Мои 365 любовников - Воропаев Евгений. Страница 4

– Нет, милостивая сударыня, для расчёта вы дадите мне кое-что другое!

Тут я невольно расхохоталась, потому что оборот речи, употреблённый извозчиком, забавным образом оказался здесь очень к месту. Он, естественно, давным-давно установил, что я «давала» кое-что другое. Теперь мы оба знали, во сколько всё это обойдётся. Однако обошлось и ещё неожиданнее, потому что когда поблизости никого не оказалось, он вдруг запустил руку под плед и ущипнул меня! Тут я размахнулась и влепила ему такую оплеуху, что лошадь навострила уши.

Глаза у него округлились от изумления, он поправил цилиндр, от удара съехавший на левое ухо и, обращаясь к лошади, сказал:

– Поторапливайся, чёртова скотина, ты, часом, не хочешь получить такую же?

Мы оба рассмеялись, и между нами опять воцарился мир. Потом он начал рассказывать.
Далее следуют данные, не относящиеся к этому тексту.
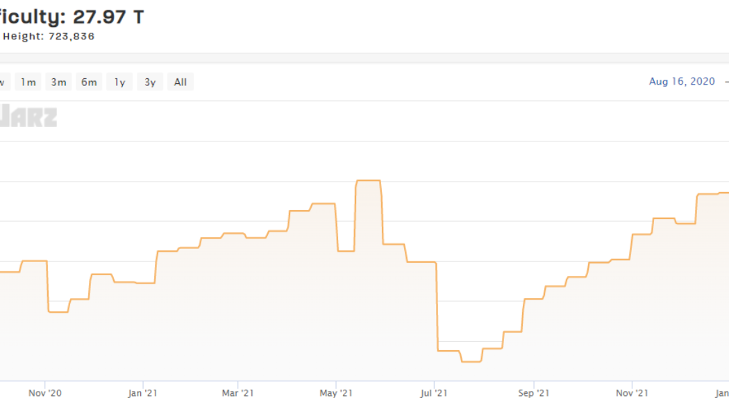The image size is (729, 416).
Task: Click the Jul '21 axis label
Action: click(434, 392)
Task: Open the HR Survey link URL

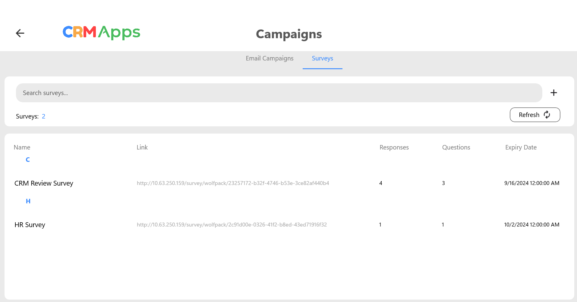Action: (x=232, y=225)
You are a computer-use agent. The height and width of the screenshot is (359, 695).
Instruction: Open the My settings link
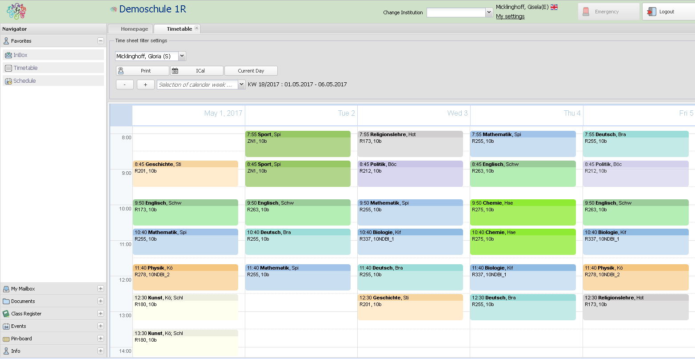click(x=510, y=16)
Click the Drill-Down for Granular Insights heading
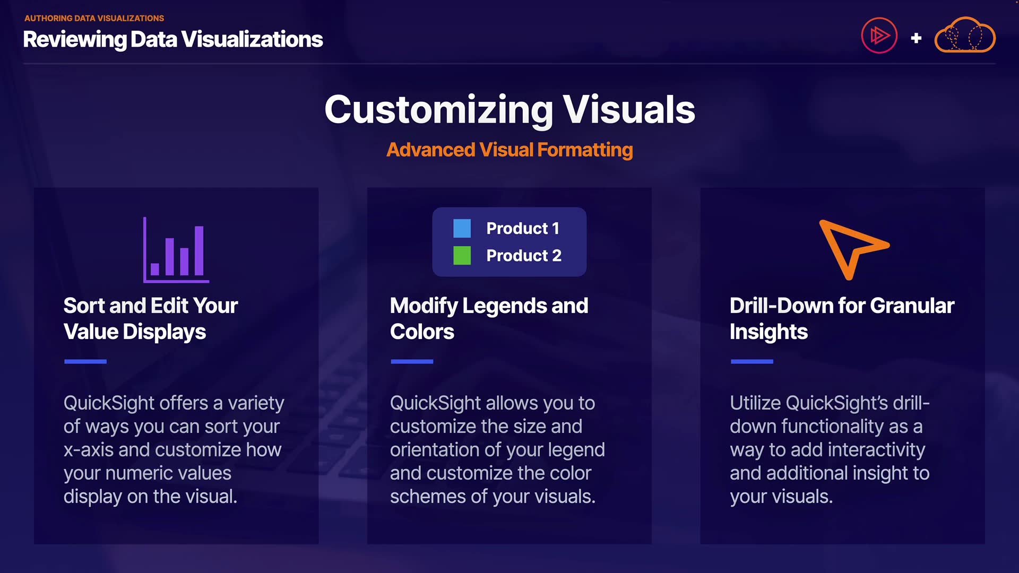This screenshot has height=573, width=1019. 842,318
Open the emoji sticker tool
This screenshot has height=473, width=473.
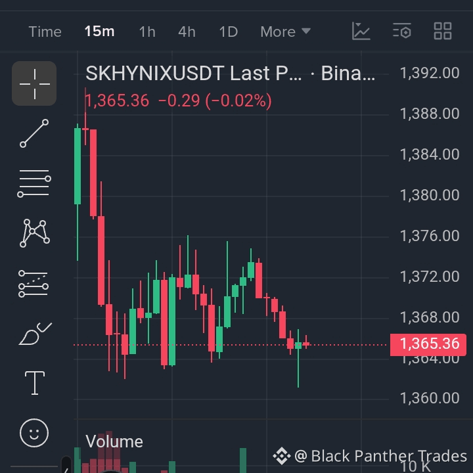(34, 433)
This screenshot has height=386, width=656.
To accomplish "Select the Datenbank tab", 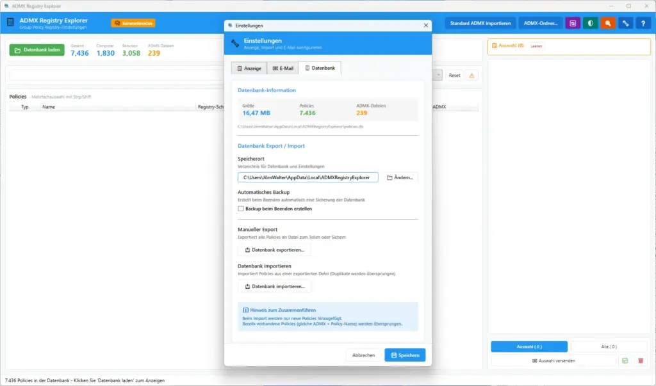I will (320, 68).
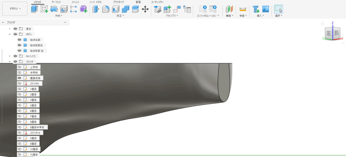
Task: Click the Create Sketch icon
Action: tap(44, 9)
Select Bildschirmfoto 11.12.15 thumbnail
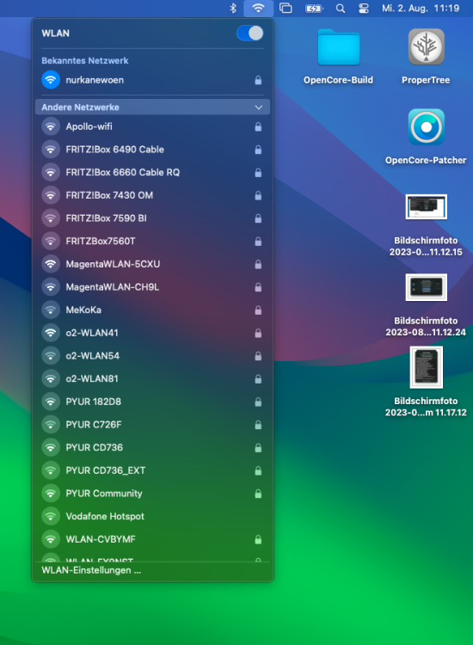 click(426, 207)
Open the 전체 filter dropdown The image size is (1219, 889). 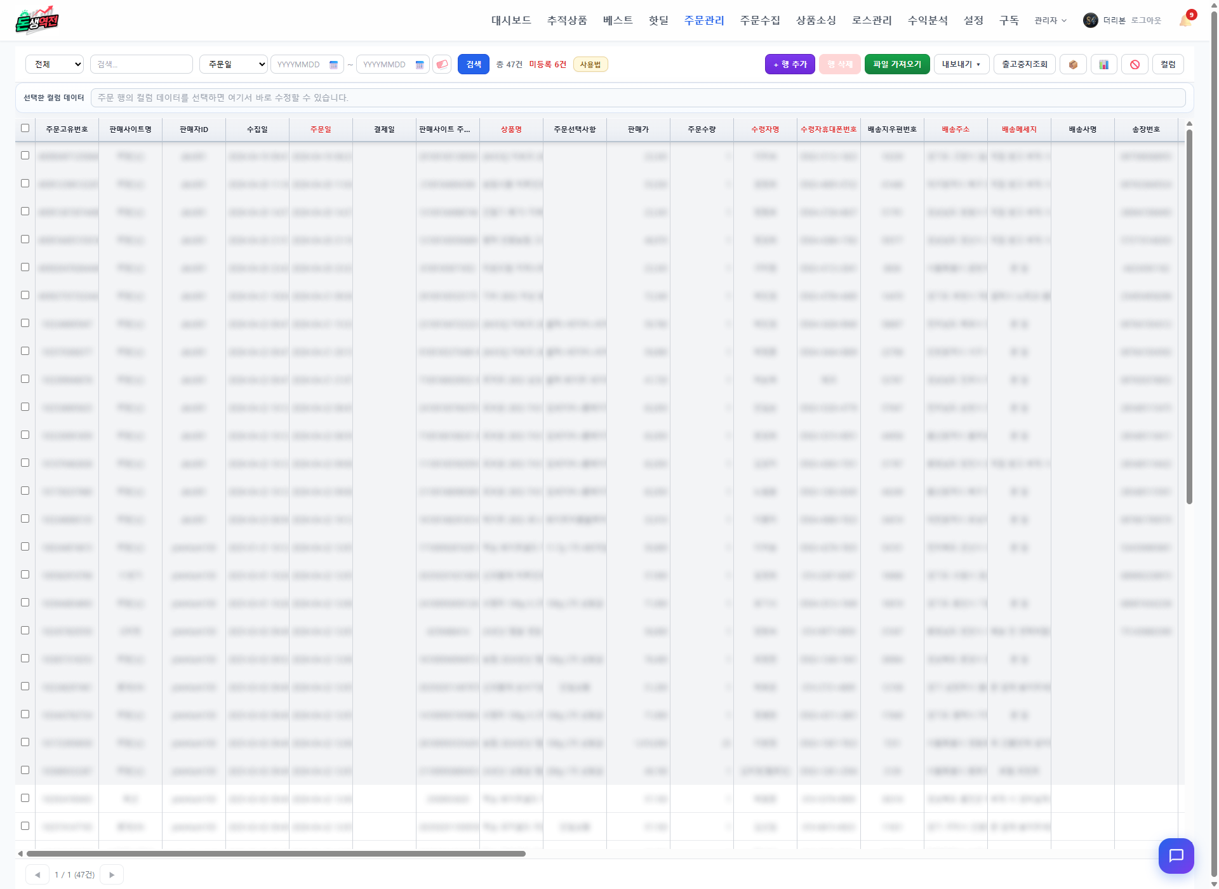[55, 64]
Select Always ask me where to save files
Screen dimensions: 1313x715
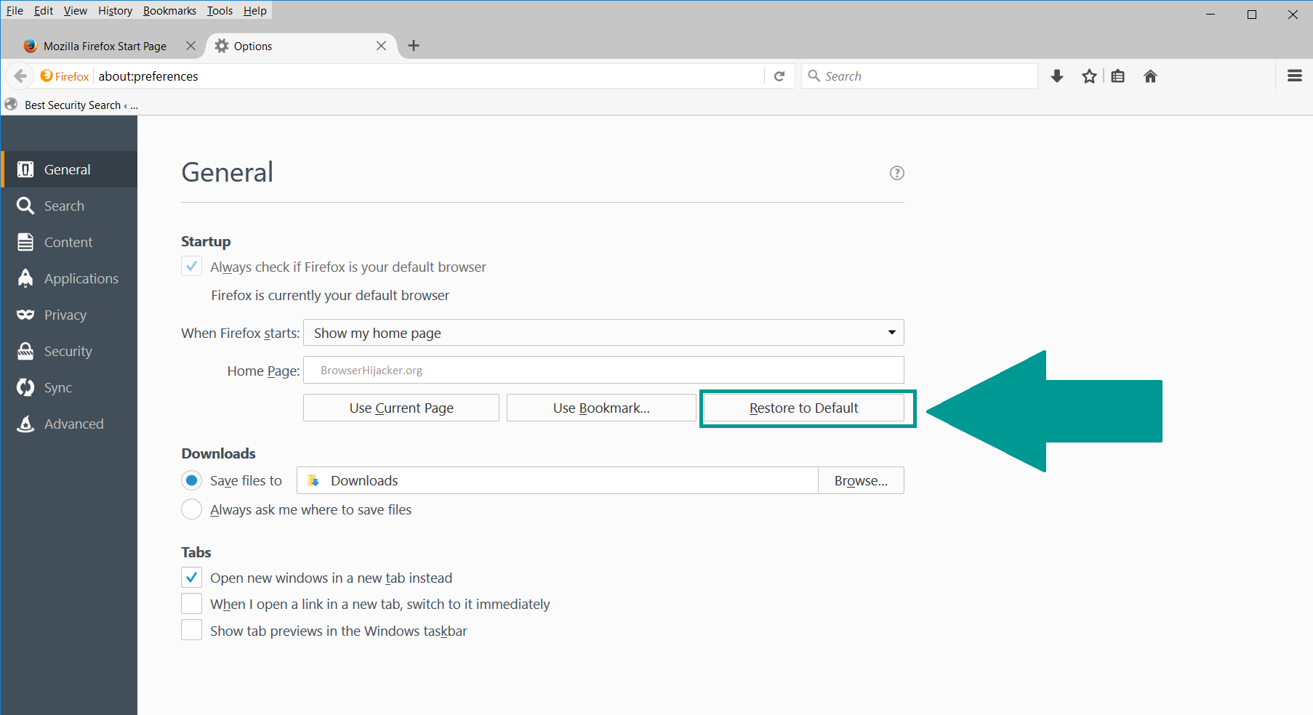coord(192,509)
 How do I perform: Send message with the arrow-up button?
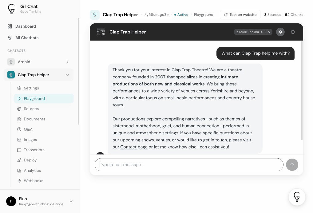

И когда на центральной аллее зычным «тпру!» он заставил своего жеребца остановиться перед «Второй кофейней», я знала о нём уже очень многое.

Итак, его звали Александр Ферингер, на Жаворонковом поле у него был собственный дом и большая коптильня с двенадцатью подмастерьями и учениками, ему было пятьдесят два года, четыре года назад он овдовел. Его жена была очень зловредной и сварливой бабой, поэтому он не долго горевал после её кончины. Однако о новом браке даже мысли не допускал, ибо:

– Больше ни одна не запрыгнет ему…, Ксандлю, на шею!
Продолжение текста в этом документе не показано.